There were a few limitations to this study. Histomorphologic analysis of the sutures would have been more accurate than CBCT.¹⁸  However, since the present study was conducted on living patients, sutural width was evaluated with CBCT. ICC value was relatively low for sutures such as NM (0.755) compared to ZM (0.967) or PM (0.924); therefore, measuring widths of some sutures by CBCT might be relatively ambiguous. Nevertheless, the results of this study can help clinicians gain a better understanding of the factors responsible for successful MARPE expansion, one of which seems to be ZM and PM in young adult males. To generalize the results, a further prospective study with a larger sample size is needed.

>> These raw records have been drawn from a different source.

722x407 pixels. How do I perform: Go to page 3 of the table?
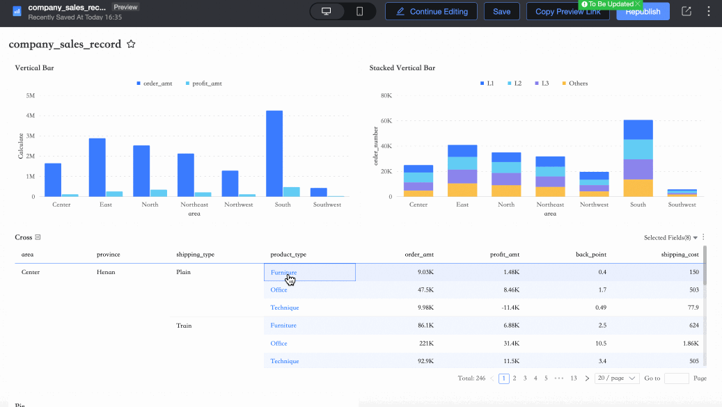525,378
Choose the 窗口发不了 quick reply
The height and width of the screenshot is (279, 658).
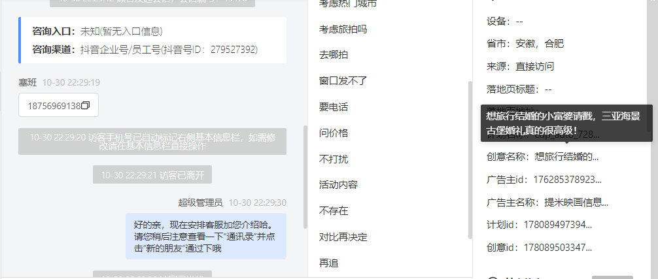343,81
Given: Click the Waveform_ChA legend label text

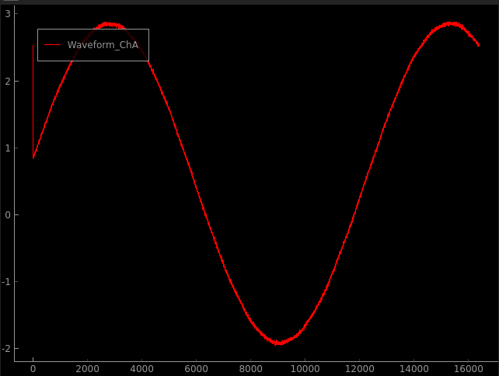Looking at the screenshot, I should click(103, 45).
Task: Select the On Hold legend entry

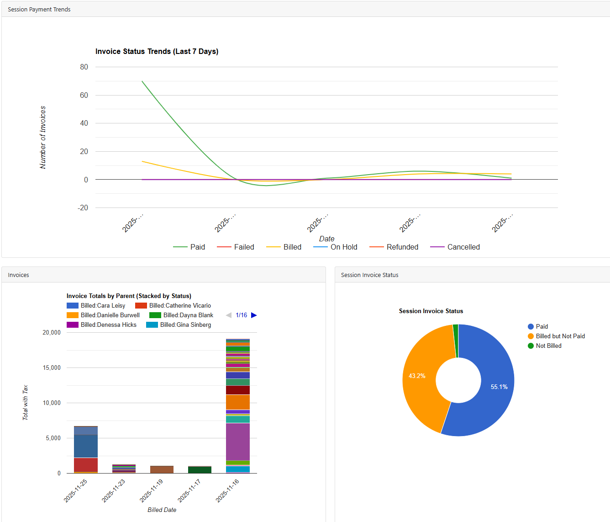Action: click(x=336, y=247)
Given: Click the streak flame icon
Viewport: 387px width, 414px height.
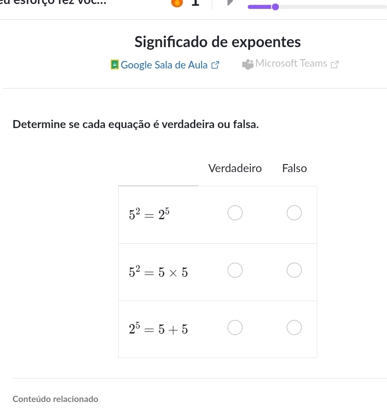Looking at the screenshot, I should (x=177, y=3).
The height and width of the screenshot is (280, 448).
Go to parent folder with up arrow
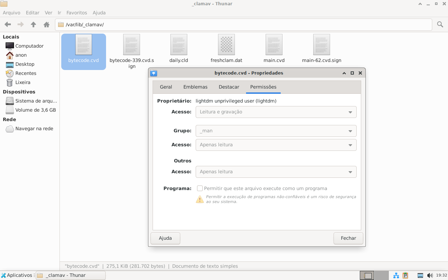click(x=34, y=25)
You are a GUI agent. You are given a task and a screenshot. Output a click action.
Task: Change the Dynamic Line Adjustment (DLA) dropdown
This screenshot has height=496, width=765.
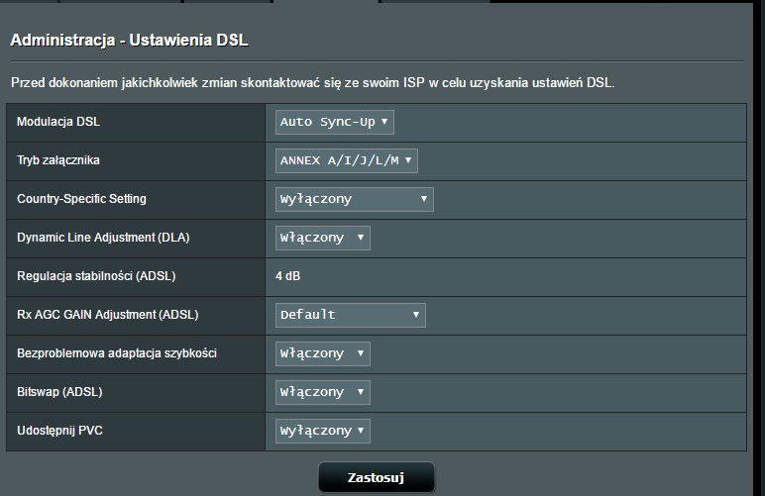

• Male adult patients treated with MARPE who succeeded in MP separation showed a greater width of ZM, PM, MP, and TP before expansion.

• Greater ZM and PM widths before MARPE expansion resulted in more maxillary expansion.

This research was supported by a grant from the Korea Health Technology R&D Project through the Korea Health Industry Development Institute (KHIDI), funded by the Ministry of Health & Welfare, Republic of Korea (grant HI20C0611).